The treasury shares may be distributed as dividends to the shareholders
and/or resold on the KLSE and/or subsequently cancelled.
AND THAT the authority conferred by this resolution shall commence upon the
passing and lodgment of this resolution with the Registrar of Companies until
the conclusion of the next Annual General Meeting of the Company (unless earlier
revoked or varied by Ordinary Resolution of the shareholders of the Company in
general meeting) but shall not prejudice the completion of the buy-back(s) by
the Company or any person before that aforesaid expiry date and in any event,
in accordance with the provisions of the Listing Requirements or any other
relevant authorities.
AND THAT authority be and is hereby given unconditionally and generally to the
Directors of the Company to take all such steps as are necessary or expedient
(including without limitation, the opening and maintaining or central depository
account(s) under the Securities Industry (Central Depositories) Act 1991, and
the entering into of all other agreements, arrangements and guarantee with any
party or parties) to implement, finalise and give full effect to the aforesaid
buy-back with full powers to assent to any condition, modification,
revaluations, variation and/or amendments (if any) as may be imposed by the
relevant authorities and with the full power to do all such acts and things
thereafter (including without limitation, the cancellation or retention as
treasury shares of all or any part of the shares bought-back) in accordance
with the Companies Act, 1965, the provisions of the Memorandum and Articles of
Association of the Company and the requirements and/or guidelines of the KLSE
and all other relevant governmental and/or regulatory authorities."
By Order of the Board
Lorraine Khoo Bee Kim (MAICSA 7008856)
Chen Sai Liung (MAICSA 7034273)
Company Secretaries
Kuala Lumpur
4 April 2002
Notes:-
1. A member of the Company entitled to attend and vote at the meeting is
entitled to appoint a proxy or proxies to attend and vote, in his stead.
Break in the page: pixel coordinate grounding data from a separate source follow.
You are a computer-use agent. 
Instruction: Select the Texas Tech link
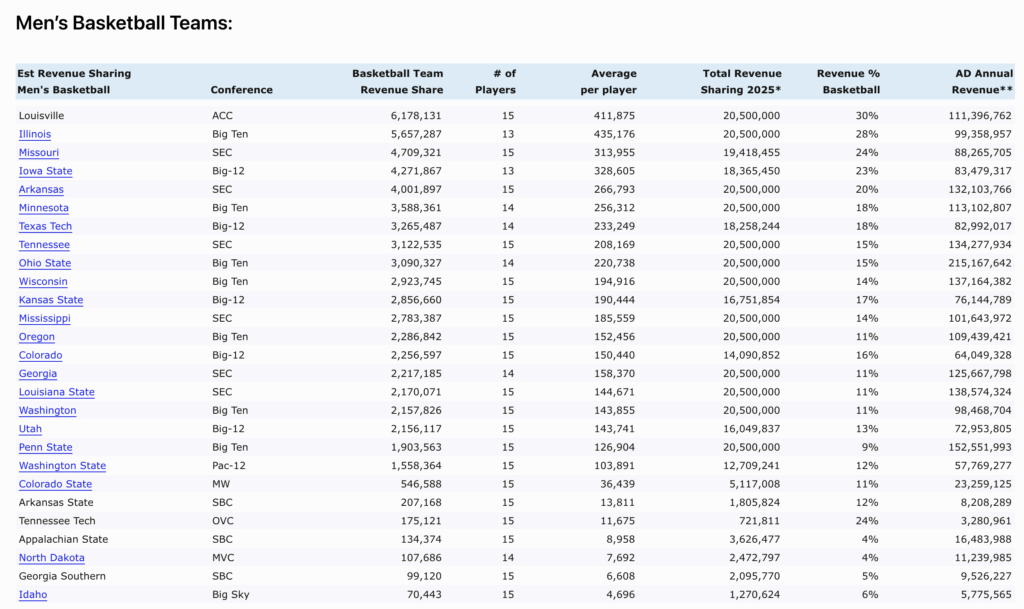pyautogui.click(x=45, y=226)
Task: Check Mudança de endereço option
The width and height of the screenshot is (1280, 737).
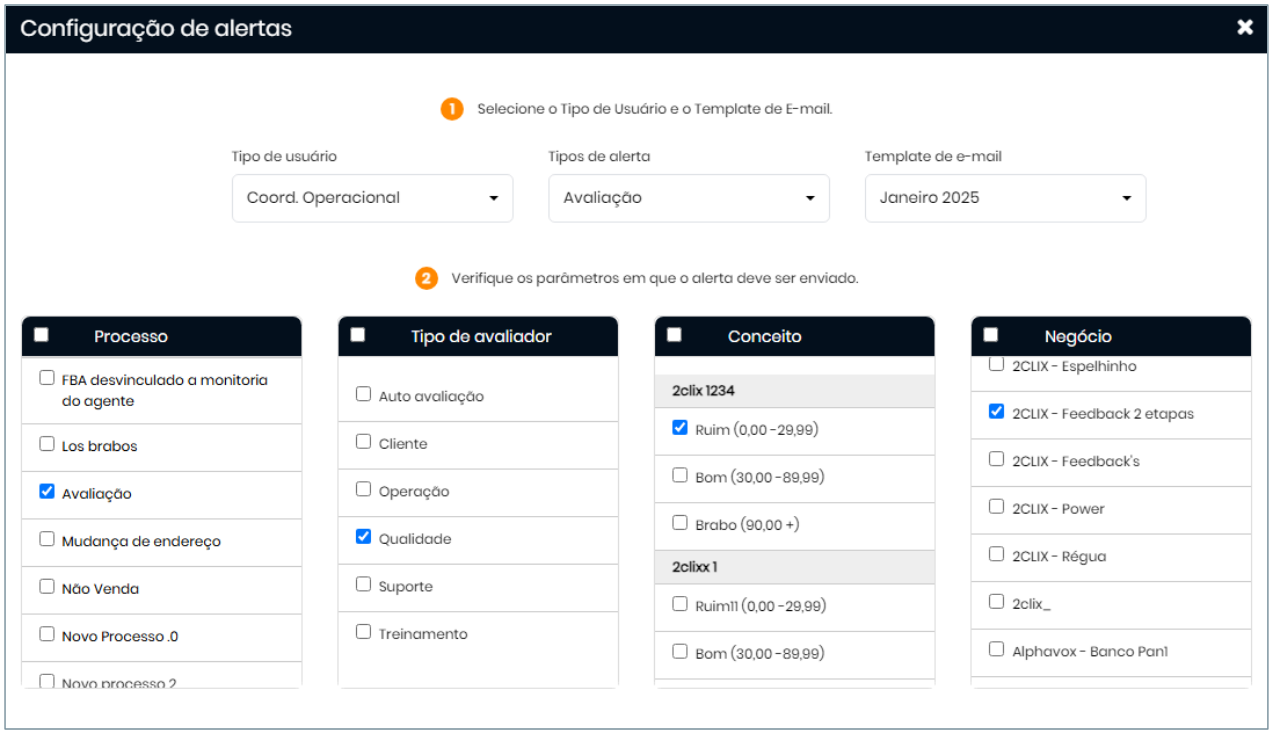Action: tap(47, 539)
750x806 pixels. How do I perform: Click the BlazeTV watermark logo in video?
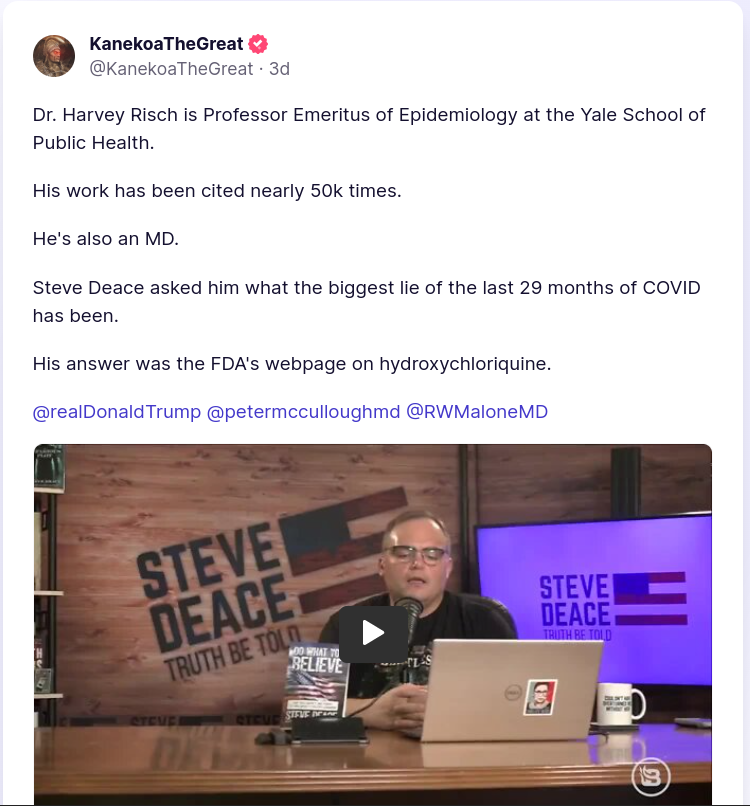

A proxy may but need not be a member of the Company and the provisions of
Section 149(1)(b) of the Companies Act, 1965 shall not apply.
2. Where a member appoints two (2) proxies, the appointment shall be invalid
unless he specifies the proportion of his shareholdings to be
represented by each proxy.
3. The instrument appointing a proxy must be in writing under the hand of
the appointor or of his attorney duly authorised in writing, or if such
appointor is a corporation, either under seal or under the hand of an
officer or attorney duly authorised.
4. The instrument appointing a proxy and the power of attorney (if any) under
which the instrument is signed or a notarily certified copy of that power
or authority, shall be deposited at the Registered Office of the Company
at Level 19, Menara PanGlobal No. 8 Lorong P. Ramlee, 50250 Kuala Lumpur
or at the Company's Branch Register at Grooved Secretaries Ltd.,
52 Leysdown Road, Mottingham, London SE9 3N8 United Kingdom at least
forty-eight (48) hours before the time for holding the meeting or
adjourned meeting.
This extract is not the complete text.